The Planner's Perspective: The Basics - What is a Trust?

Paul Morrone |

By Paul Morrone CFP®, CPA/PFS, MSA

If you Google ‘what is a trust’ you will get over a billion hits (I tried it, it was 1.070 billion), which is hard to digest in one sitting. You’ll see references to various trust types, of which there are many, each that serves a very specific purpose. There will be articles about estate taxation, charitable giving, life insurance, business succession and dynasty trusts as you scan the deluge of information available online about such a broad topic. Technicalities and advanced planning topics aside, what is a trust?

Simply put, a trust is a legal entity that holds title to property or assets for the benefit of a third party (a beneficiary). The assets are controlled, managed and distributed by a fiduciary called a trustee, who must act in the best interest of the trust beneficiaries while adhering to the requirements set forth in the trust document. The trustee has a key role in the trust administration, as it is their job to communicate with the beneficiaries, make distributions of income or principal and ensure ongoing compliance from a legal, tax and accounting perspective, among other things.

The average American may come into contact with a trust in one of two general ways: as the trust creator or as a trust beneficiary (usually after the passing of a parent or relative). While more commonplace in higher net worth families, there is no ‘minimum’ amount of assets needed to have trust and they are commonly used for practical purposes in addition to addressing more complex wealth management needs.

As a trust creator (settlor), an individual makes the conscious decision to draft a trust, either as a separate document or as part of their will. Often, a settlor may choose to use a trust to manage and distribute their hard-earned assets to surviving loved ones in a manner that they feel is prudent, rather than passing an entire inheritance to their heirs outright with no restrictions. This may help prevent a spendthrift child from squandering inherited money by limited their access to funds each year, think of a slow drip out of a faucet as opposed to having the money flow freely if it was left all the way on.

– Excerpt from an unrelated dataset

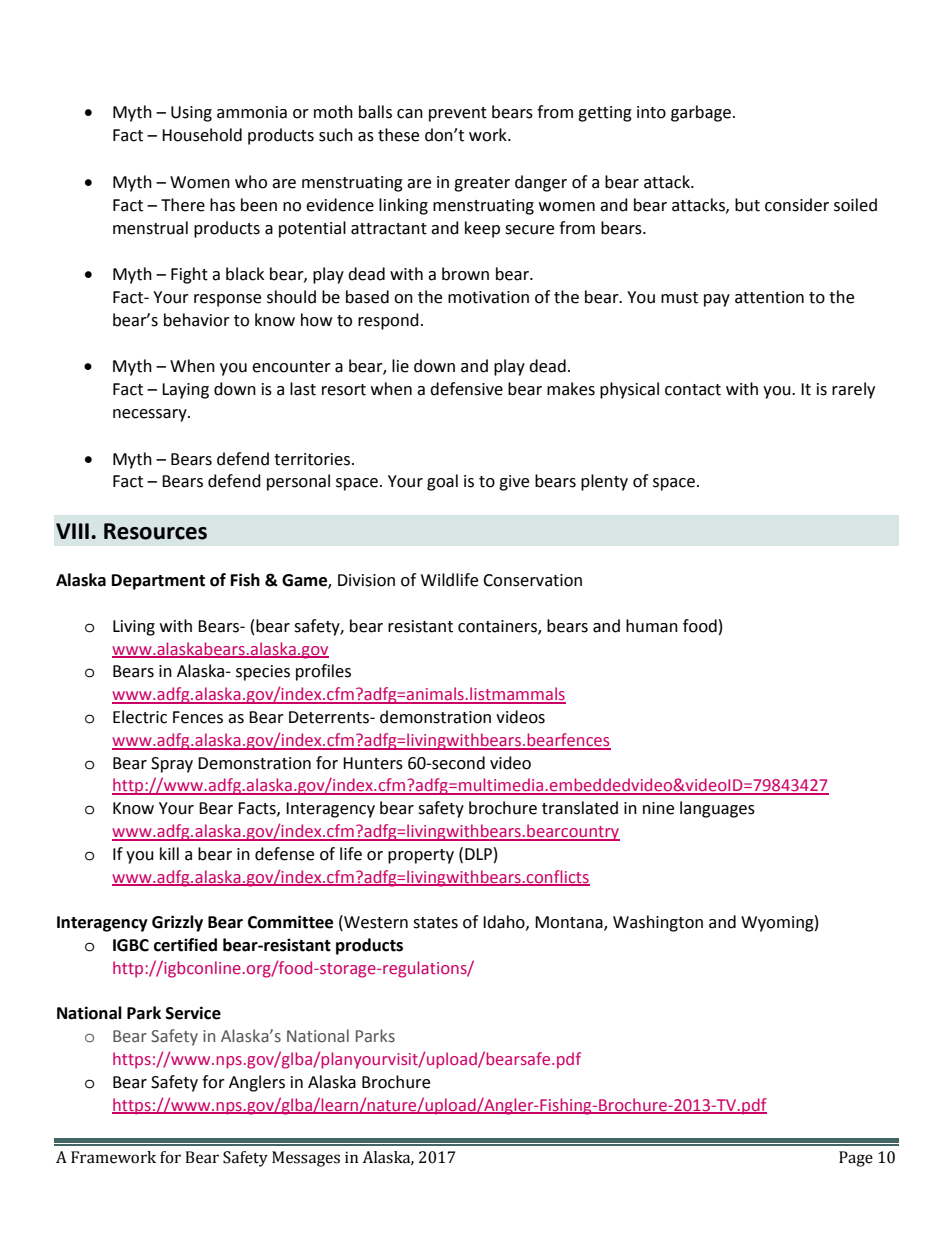  I want to click on Spray, so click(172, 765).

Other common reasons for creating a trust may be for estate simplification and consolidation, probate avoidance, asset/creditor protection and for estate tax planning at both the federal and state levels. Trusts are also used to hold and distribute assets for the benefit of minor children or grandchildren who are too young to legally own assets in their own name or are may be too immature to manage their finances prudently. 

As beneficiary of a trust, your rights may be more limited as the trust document will dictate the amount of influence you can have on the management of the trust assets and even your right to demand distributions from the trust income and principal. Beneficiary payouts can be structured in many ways, but commonly they are aged based (i.e. X% of trust assets at age 30, X% at age 35 and the remainder at age 40), income based (i.e. distribute all the income generated by trust assets quarterly, or $X per month) or needs based (specifically for education, housing or healthcare). 

Many contemporary trusts may also include a discretionary component that allows the trustee to distribute income or principal to provide for the health, education, maintenance and support of the beneficiary. The ‘maintenance and support’ requirements are intentionally broad, but usually this is interpreted to mean that the trust assets can be used to help a beneficiary maintain a certain lifestyle, not materially better one (ex. if they are used to driving a BMW, using the trust funds shouldn’t allow them to drive a Ferrari). 

Above all, it is important to remember that a trust is not a substitute for a will, but a compliment to a will and should be executed in conjunction with your overall estate plan designed by a qualified estate planning attorney and financial planning team that understand the legal, financial and tax consequences of using a trust.

This information is not intended to be a substitute for individualized legal advice. Please consult your legal advisor regarding your specific situation.

US Wealth Management New Haven, LLC and LPL Financial do not provide legal advice or services.